Alle Schüler der Klassenstufen 2 bis 4 müssten sich dreimal pro Woche in der Schule testen. Dabei helfen zwei Mütter ehrenamtlich aus. Die Klasse 1 dürfe sich laut Baas zuhause testen und müsse die Bescheinigung der Eltern vorlegen. Dass alle Kinder nun auch im Unterricht Maske tragen müssen, störe Baas sehr. "Die Gestik und Mimik ist im Unterricht sehr wichtig, da stellt die Maske eine Hürde dar."
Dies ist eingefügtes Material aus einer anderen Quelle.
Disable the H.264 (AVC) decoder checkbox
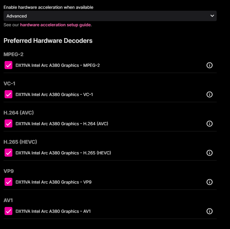The image size is (230, 229). click(8, 124)
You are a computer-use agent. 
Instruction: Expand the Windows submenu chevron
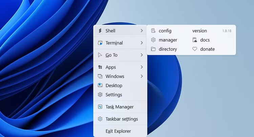point(142,76)
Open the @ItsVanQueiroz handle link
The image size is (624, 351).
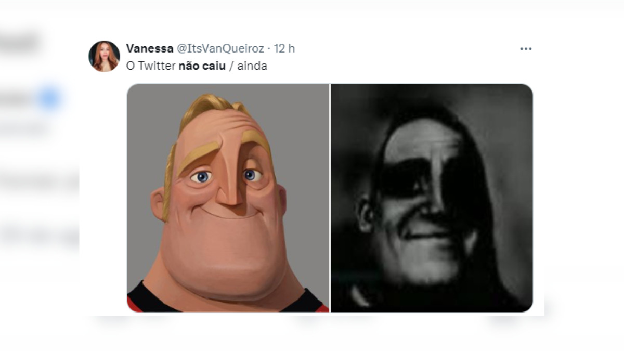[x=220, y=48]
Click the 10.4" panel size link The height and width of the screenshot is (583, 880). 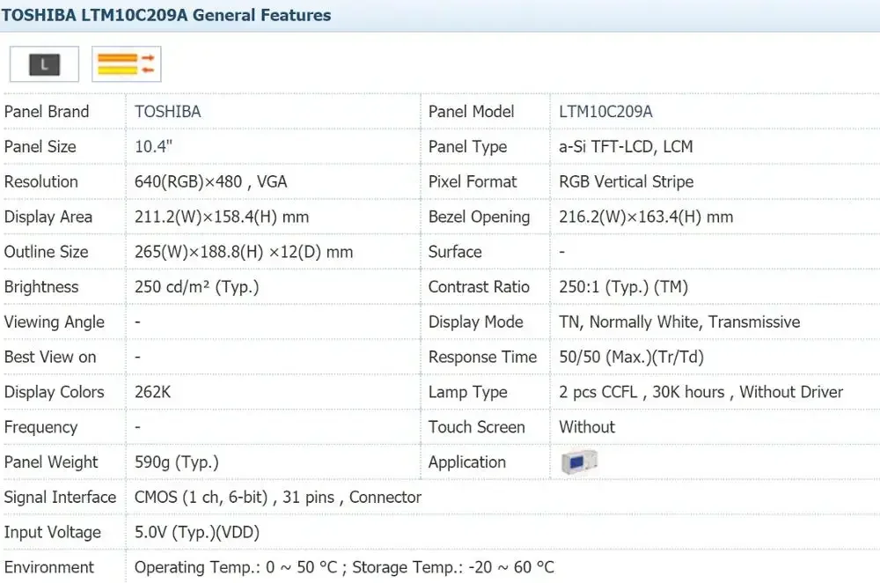coord(151,147)
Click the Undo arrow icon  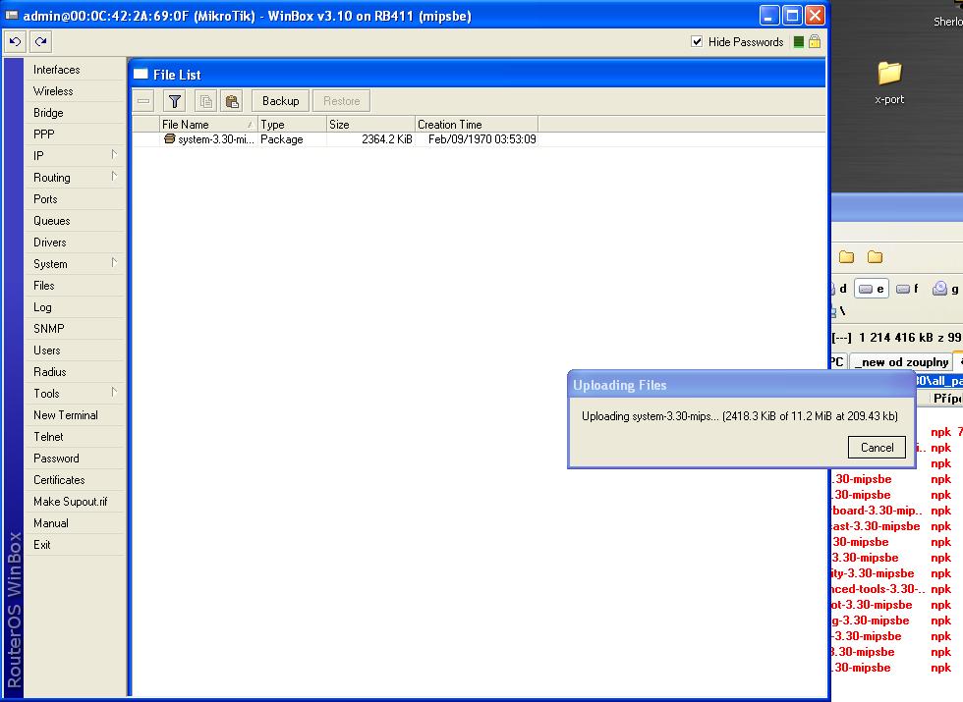(x=15, y=41)
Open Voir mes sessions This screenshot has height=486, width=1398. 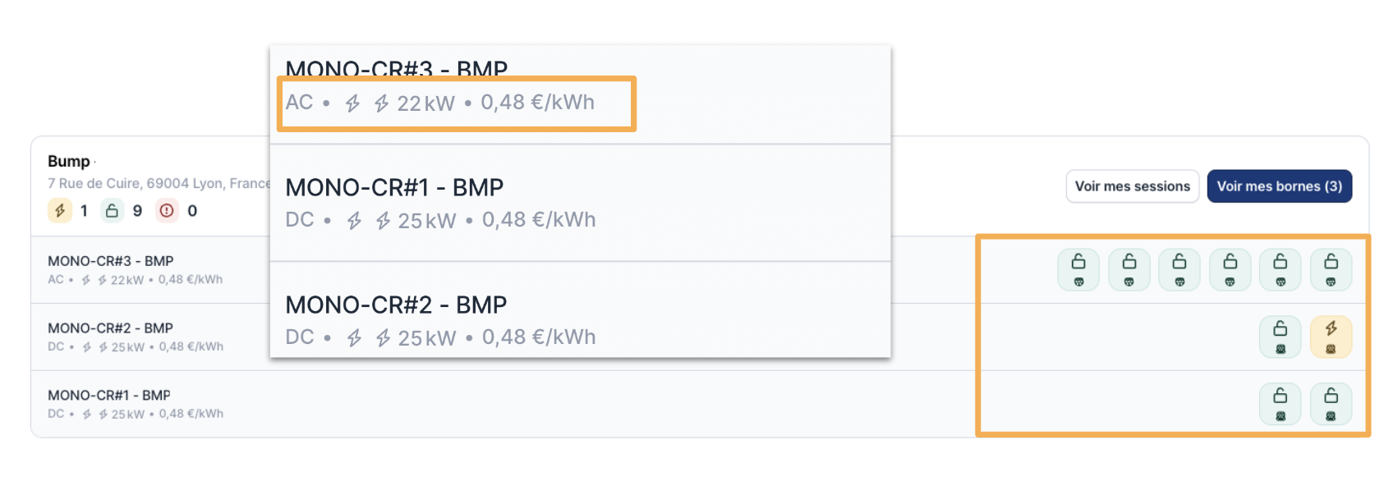coord(1132,186)
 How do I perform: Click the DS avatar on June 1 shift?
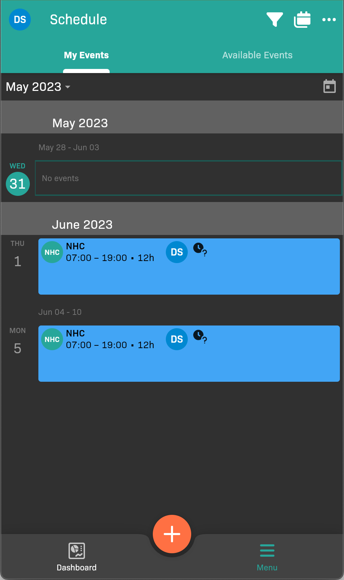pyautogui.click(x=177, y=252)

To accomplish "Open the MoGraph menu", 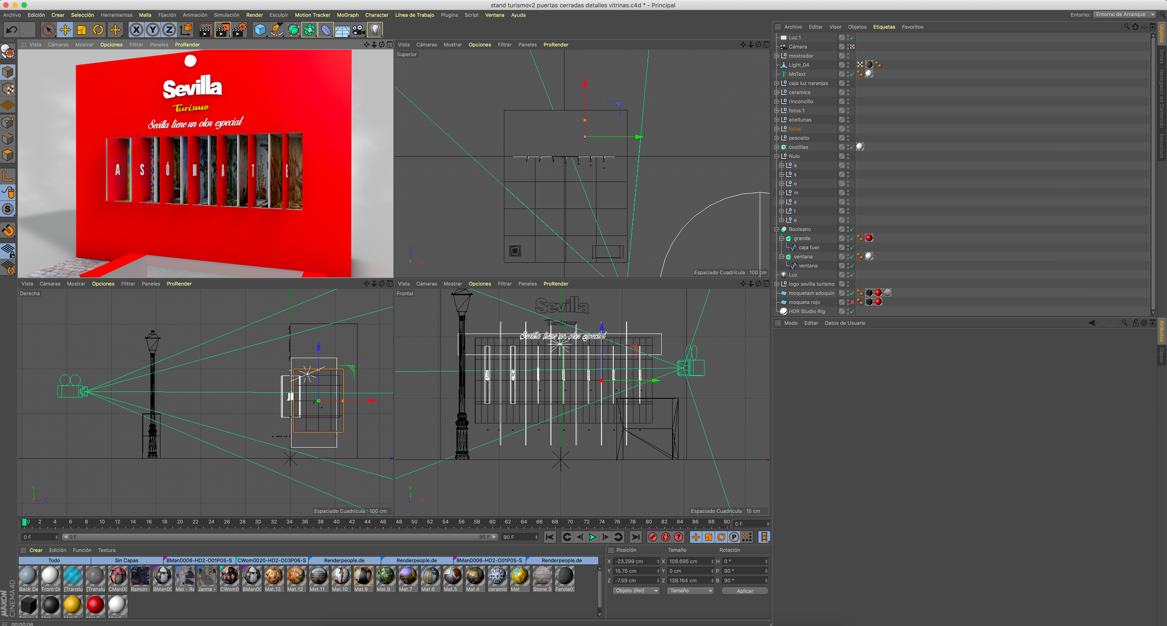I will pos(347,15).
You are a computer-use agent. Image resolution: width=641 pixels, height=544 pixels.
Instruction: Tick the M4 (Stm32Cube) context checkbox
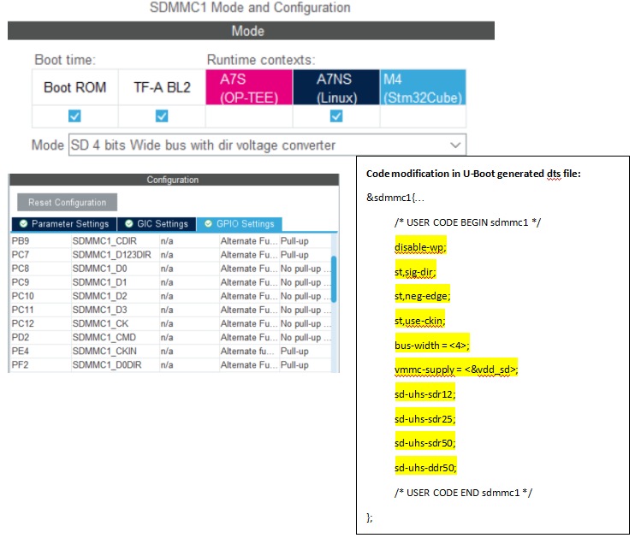(423, 116)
nKaufmännische Schulen Hausach: An den Kaufmännischen Schulen wird, gemäß Verordnung, zu Schuljahresbeginn eine durchgehende Maskenpflicht herrschen. Außerdem werden nicht Geimpfte und -Genesene weiterhin regelmäßig getestet. "Wir sind im Grunde da, wo wir vorher waren", fasst Schulleiterin Frauke Ebert zusammen. Maskenverweigerer müssten innerhalb der ersten Schulwoche ein ärztliches Attest vorweisen, ansonsten droht ein Teilnahmeverbot am Unterricht.
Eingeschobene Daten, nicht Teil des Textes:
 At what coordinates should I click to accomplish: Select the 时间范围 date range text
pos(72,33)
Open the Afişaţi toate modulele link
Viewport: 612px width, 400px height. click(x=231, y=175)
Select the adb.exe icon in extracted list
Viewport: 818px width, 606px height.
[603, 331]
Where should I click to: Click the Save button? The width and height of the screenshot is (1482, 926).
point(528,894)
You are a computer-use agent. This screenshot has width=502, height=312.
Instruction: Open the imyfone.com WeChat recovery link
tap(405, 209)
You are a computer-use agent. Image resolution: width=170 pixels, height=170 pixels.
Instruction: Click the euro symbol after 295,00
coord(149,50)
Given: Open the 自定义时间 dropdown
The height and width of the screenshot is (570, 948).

Im August sei die Verordnung gekommen, dass Schulen mit Luftfiltern ausgestattet werden müssten. "Das läuft aber über die Kommunen und da das Ganze in den Ferien kam, haben wir bisher keine Filter", so Ebert. "Aber wir wurden bereits abgefragt, in welchen Räumen Lüften nicht möglich ist und rechnen damit, dass die Filter bald kommen. Außerdem haben wir überall CO2-Sensoren." Wie Ebert weiterhin berichtet, soll es an den KSH am 22. September eine Impfaktion für die Schüler geben.

Die älteren Schüler würden am Montag, 13. September, ganz normal in die Schule kommen, die neuen würden gestaffelt aufgenommen. "Wir hoffen, dass wir die Schüler so lange wie möglich vor Ort haben", so Ebert.

n Hasemann-Schule Gutach: Birgit Benkißer von der Hasemann-Schule schreibt bei unserem Anruf gerade den Elternbrief mit den neuen Regeln. Sie freut sich auf den Start am Montag, hofft aber auch, dass die bestellten CO2-Ampeln rechtzeitig ankommen. Diese erleichterten schon ungemein, wenn nicht mehr alle 20 Minuten gelüftet werden muss. Kritisch sieht sie die Maskenpflicht: "Das stört die Konzentration der Kinder schon enorm. Viele müssen ab und zu ans Fenster gehen, um Luft zu holen", berichtet sie. Vorerst sei diese Regel für zwei Wochen festgelegt und werde hoffentlich nicht verlängert. nSBBZ Wolfach: Das Sonderpädagogische Bildungs- und Beratungszentrum mit dem Förderschwerpunkt Lernen hat fast die gleichen Vorgaben wie die übrigen Bildungseinrichtungen. "Wir sind eine Schule wie alle anderen auch", macht Leiterin Barbara Moser deutlich. Die Umsetzung der verschiedenen Maßnahmen für Grundschüler beziehungsweise die Klassen 5 bis 9 sei mitunter ein wenig wie "Jonglieren". Insgesamt habe sich aber gezeigt, dass das SBBZ eine solche Situation gut managen könne. Als Vorteil sieht sie, dass die Schule recht klein ist und schnell auf Änderungen reagieren könne. Das SBBZ achtet auch auf die Gesundheit der Schüler und klärt alles im engen Austausch mit den Eltern ab, die die Entscheidungen treffen. "Hygiene, Händewaschen und Maskenpflicht sind kein größeres Thema gewesen", sagt Moser. Für manche Schüler seien die Maßnahmen zwar eine große Herausforderung, aber insgesamt herrsche hohe Akzeptanz. Mit einer Situation wie der Pandemie umzugehen, sei Teil des Lernprozesses.

Moser würde gerne eine Impfaktion an der Schule anbieten, eventuell im Verbund mit der Realschule.

Wenn am Montag die Schule wieder losgeht, gilt wieder für alle Schüler eine Präsenzpflicht. Neu ist auch, dass die Kinder nun im Gebäude und auch im Unterricht ihre Maske tragen müssen. Diese Regel ist vorerst für zwei Wochen festgelegt. Die ungeimpften Lehrer müssen sich jeden Tag testen, die Schüler drei Mal pro Woche. Die erste Klassenstufe darf den Test zuhause machen, alle anderen Klassen müssen sich unter Aufsicht in der Schule testen.